Con el tiempo, hasta el bayo y el oscuro pagaron tributo a la orlandiada, y en una de mis ausencias las hermosas colas se volvieron sórdidos plumeritos a la moda campestre. Tal vez los hijos boquiabiertos, antes de mutarse definitivamente en mototrasportados, tuvieran su etapa de vanidad caballar; tal vez el precio de la cerda había subido. Nunca lo supe. Me limité a berrinches, a discursos severos (de severidad siempre excesiva o insuficiente) o a fingir inadvertencia. Los resultados fueron silencios de odio o respuestas agrias.
Pues de lo suyo sin duda lo único que no creció fue el respeto por mí. Y lo que a veces me parecía raro, cuanto más se hinchaban sus arcas menos me sufría, peores modos evidenciaba su mujer.
Abogado soy.

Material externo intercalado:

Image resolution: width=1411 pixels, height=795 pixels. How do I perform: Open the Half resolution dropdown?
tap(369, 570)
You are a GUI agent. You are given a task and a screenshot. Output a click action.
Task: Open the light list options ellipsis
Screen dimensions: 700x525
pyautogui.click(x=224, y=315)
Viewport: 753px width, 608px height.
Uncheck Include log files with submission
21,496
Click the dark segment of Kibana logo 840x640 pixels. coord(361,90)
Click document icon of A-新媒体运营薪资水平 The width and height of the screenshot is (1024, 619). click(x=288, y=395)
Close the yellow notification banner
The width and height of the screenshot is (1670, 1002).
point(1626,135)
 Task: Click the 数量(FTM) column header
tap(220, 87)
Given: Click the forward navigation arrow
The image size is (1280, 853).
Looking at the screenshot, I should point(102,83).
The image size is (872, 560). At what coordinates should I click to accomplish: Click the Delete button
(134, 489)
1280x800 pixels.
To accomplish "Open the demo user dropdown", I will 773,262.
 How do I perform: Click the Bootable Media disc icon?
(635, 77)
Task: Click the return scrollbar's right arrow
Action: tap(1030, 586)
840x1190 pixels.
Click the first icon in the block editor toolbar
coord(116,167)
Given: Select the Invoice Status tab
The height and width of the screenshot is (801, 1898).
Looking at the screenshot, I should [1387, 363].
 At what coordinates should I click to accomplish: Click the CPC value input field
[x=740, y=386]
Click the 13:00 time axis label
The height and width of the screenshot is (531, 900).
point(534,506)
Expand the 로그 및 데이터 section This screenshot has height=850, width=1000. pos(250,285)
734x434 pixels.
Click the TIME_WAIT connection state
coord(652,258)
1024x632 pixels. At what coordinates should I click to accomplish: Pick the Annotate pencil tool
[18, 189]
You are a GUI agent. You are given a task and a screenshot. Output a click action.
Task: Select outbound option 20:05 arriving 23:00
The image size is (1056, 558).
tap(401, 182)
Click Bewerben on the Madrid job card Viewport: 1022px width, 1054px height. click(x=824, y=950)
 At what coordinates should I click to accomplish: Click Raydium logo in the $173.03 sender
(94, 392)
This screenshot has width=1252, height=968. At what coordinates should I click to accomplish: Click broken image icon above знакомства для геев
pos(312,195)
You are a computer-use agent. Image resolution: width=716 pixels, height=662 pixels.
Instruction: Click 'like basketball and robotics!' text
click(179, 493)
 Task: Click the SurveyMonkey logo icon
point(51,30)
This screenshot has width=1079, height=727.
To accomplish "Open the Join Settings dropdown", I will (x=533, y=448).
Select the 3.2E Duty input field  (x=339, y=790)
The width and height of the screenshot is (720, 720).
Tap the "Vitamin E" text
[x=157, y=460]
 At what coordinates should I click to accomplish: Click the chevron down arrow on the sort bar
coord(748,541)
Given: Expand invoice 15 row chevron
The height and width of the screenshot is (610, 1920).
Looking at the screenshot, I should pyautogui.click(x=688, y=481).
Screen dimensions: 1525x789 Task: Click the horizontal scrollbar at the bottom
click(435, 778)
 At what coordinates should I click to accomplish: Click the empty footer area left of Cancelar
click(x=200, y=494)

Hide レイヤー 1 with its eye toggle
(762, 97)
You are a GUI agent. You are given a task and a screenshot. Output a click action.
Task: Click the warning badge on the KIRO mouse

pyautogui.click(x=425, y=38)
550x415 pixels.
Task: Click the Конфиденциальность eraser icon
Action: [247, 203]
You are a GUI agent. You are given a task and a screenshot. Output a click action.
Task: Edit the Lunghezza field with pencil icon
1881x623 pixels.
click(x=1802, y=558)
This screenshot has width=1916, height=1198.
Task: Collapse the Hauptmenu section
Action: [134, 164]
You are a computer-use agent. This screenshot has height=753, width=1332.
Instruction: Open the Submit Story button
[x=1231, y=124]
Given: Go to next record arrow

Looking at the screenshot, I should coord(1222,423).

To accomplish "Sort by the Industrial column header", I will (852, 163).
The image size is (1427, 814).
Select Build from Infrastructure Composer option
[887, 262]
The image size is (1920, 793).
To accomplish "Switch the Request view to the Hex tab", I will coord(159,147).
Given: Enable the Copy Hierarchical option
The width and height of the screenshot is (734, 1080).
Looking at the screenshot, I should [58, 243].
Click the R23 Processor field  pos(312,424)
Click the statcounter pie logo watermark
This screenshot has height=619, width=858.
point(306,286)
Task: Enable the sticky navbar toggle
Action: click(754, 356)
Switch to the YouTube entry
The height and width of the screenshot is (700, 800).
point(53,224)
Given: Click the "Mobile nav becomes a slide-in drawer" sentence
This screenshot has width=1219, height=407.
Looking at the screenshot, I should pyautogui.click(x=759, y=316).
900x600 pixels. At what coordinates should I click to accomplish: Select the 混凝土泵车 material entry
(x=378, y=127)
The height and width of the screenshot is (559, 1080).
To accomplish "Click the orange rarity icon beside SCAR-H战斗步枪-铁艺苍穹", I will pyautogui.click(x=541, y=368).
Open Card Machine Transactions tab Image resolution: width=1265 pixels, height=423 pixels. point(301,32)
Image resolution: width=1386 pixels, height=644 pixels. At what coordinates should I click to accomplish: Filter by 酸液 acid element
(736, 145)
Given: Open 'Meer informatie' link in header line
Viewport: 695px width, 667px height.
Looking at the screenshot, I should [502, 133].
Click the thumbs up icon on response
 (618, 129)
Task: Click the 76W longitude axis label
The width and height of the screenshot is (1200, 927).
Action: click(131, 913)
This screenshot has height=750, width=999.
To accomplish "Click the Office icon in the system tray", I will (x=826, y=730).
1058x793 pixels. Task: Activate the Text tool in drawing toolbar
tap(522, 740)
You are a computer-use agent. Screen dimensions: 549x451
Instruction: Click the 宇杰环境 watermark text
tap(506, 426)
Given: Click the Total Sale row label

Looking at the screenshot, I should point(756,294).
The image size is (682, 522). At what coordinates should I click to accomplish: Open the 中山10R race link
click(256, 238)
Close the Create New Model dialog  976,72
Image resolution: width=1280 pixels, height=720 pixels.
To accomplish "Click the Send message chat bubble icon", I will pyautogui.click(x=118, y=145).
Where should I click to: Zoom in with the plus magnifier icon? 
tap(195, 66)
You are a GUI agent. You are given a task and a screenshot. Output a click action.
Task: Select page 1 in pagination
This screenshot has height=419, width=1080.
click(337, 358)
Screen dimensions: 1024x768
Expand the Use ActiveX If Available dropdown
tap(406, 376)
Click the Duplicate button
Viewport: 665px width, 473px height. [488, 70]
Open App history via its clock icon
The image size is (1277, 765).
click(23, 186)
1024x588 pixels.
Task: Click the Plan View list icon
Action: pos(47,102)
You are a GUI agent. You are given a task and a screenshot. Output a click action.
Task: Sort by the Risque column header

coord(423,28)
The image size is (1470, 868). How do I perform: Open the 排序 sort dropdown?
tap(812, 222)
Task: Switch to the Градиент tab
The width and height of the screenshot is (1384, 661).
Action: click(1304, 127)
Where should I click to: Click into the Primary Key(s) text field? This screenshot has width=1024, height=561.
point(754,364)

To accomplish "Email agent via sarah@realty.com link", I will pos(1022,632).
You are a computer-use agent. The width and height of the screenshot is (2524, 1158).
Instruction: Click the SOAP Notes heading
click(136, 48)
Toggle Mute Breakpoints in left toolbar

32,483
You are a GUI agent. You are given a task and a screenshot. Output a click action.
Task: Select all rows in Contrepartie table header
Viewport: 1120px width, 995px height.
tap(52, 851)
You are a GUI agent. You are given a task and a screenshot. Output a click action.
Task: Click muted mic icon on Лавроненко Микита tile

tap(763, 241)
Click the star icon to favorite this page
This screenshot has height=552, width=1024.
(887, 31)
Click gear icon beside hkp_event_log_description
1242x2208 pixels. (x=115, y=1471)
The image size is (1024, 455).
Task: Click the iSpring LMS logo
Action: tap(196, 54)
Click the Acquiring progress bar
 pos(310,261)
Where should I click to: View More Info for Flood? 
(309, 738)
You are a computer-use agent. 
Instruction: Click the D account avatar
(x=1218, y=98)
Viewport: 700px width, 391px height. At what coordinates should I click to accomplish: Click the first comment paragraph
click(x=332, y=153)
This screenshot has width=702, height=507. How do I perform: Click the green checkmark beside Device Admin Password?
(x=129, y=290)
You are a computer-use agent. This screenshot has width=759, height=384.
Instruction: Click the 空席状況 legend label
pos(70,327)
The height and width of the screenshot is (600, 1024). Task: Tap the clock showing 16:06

Mi trato con las leyes sirvió para cerciorarme de que nada en el mundo me permitía quitármelos de encima. Admirable Orlandi, que con la misma tierra, maquinarias, animales que a mí me concedían lo que se llama un pasar destilaba lingotes de oro puro. Admirable. Solo pude, frente a él, alterar débilmente a mi favor las cláusulas del contrato cada vez que había que renovarlo. Y vivir como si tal.
Con el viejo del mar subido a los hombros ¿habrá intentado Simbad disfrutar de la tarde, el ruiseñor y el escarceo del agua como si nadie le taloneara el costillar aferrado a su pelo y escupiendo insultos? Julián, sí. Aspiró siempre a la paz como al supremo bien. Así le fue.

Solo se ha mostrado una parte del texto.